I’m still not exactly sure of everything Chuck said to Jock in Italian. It’s is a colorful and musical language and the internet does a poor job of decoding its nuances. But here’s the gist of it as far as I can tell: “You’re out of your mind, you son of a bitch. You and your whole operation are going down. Look at yourself, you fool, you sanctimonious fuckface. You shouldn’t have messed with a wild dog and now you’re fucked. Fuck you.”
I think that’s close. Please, if you speak Italian and can provide any insight here, feel free to correct me. Teach me your ways. I have much to learn.
Rebecca’s story gets filed under Stock Down because it was brutal to watch her lose her dream company and her relationship in a truly cruel simultaneous blindside. I didn’t like it, in large part because I like Rebecca and in larger part because Nina Arianda rules and this might mark the end of her run on the show. Billions possibly wrote off David Straitharn, John Malkovich, and Nina Arianda in the same season, a year after blowing up James Wolk in a spaceship explosion. Billions slows down for no one.

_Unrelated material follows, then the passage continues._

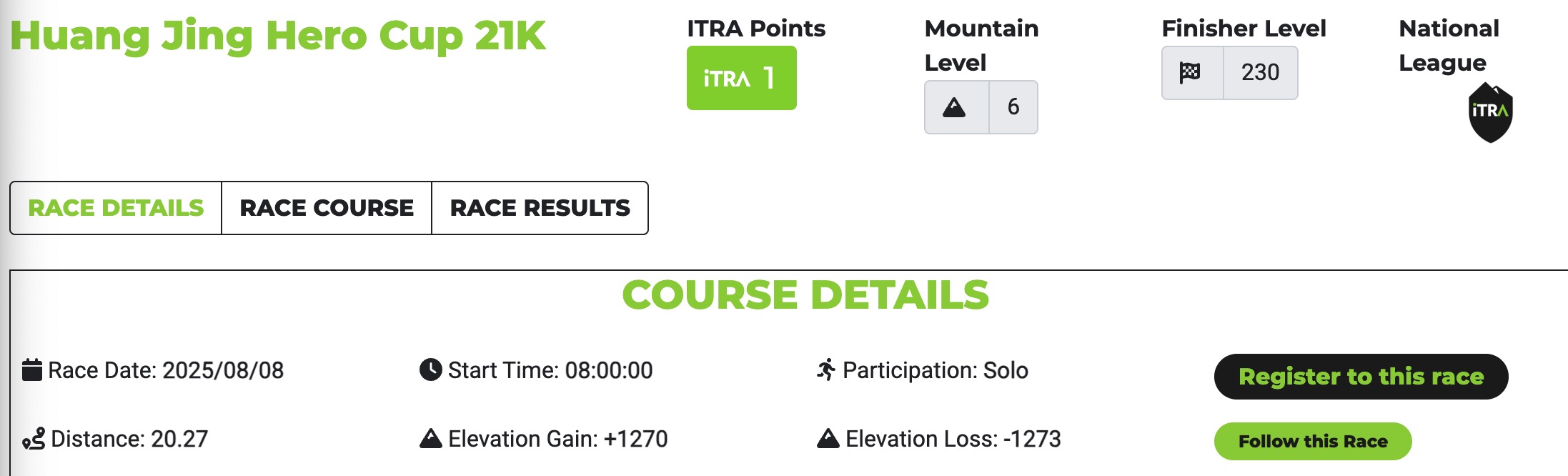Open the Race Results tab

(540, 208)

If we’re being honest, though, and we look at this all in hindsight from the future, this could easily be filed under Stock Up. She cut Axe out of her life and made a billion dollars in the process. The first one is the bigger win. The second one ain’t awful either. Part of me hopes she uses the money to destroy him next season, possibly with Malkovich. A bigger part of me hopes she gets his face airbrushed on a dozen full-size vans and crushes with a backhoe while laughing like a maniac and then never thinks of him again.
I’m a huge fan of people staring out the window as the people they know they’re meeting with walk into their office. I love it. I love it even more when they start their big speech without turning around. It’s such a hilarious power move. I want to do it just once in my life before I die.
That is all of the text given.